## What is needed
Using the listing below, please count the lines that contain the string "Follow". Only the number is wanted.

======

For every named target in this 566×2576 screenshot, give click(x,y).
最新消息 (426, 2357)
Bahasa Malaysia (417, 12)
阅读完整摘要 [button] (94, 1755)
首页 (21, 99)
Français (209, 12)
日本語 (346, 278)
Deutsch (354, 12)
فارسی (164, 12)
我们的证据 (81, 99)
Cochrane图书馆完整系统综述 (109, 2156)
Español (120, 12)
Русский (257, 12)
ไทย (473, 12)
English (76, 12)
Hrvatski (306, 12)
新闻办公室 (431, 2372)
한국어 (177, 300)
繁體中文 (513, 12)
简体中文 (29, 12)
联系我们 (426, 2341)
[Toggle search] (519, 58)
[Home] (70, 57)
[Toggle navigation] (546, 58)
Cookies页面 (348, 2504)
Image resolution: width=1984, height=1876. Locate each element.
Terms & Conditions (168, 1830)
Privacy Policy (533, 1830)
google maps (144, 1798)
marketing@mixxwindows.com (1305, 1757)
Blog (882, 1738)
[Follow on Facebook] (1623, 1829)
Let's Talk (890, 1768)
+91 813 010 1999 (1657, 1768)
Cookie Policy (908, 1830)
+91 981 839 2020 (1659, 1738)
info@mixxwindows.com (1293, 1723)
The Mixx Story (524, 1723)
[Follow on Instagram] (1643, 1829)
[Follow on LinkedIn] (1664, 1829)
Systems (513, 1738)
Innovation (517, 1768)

======

## Answer area
3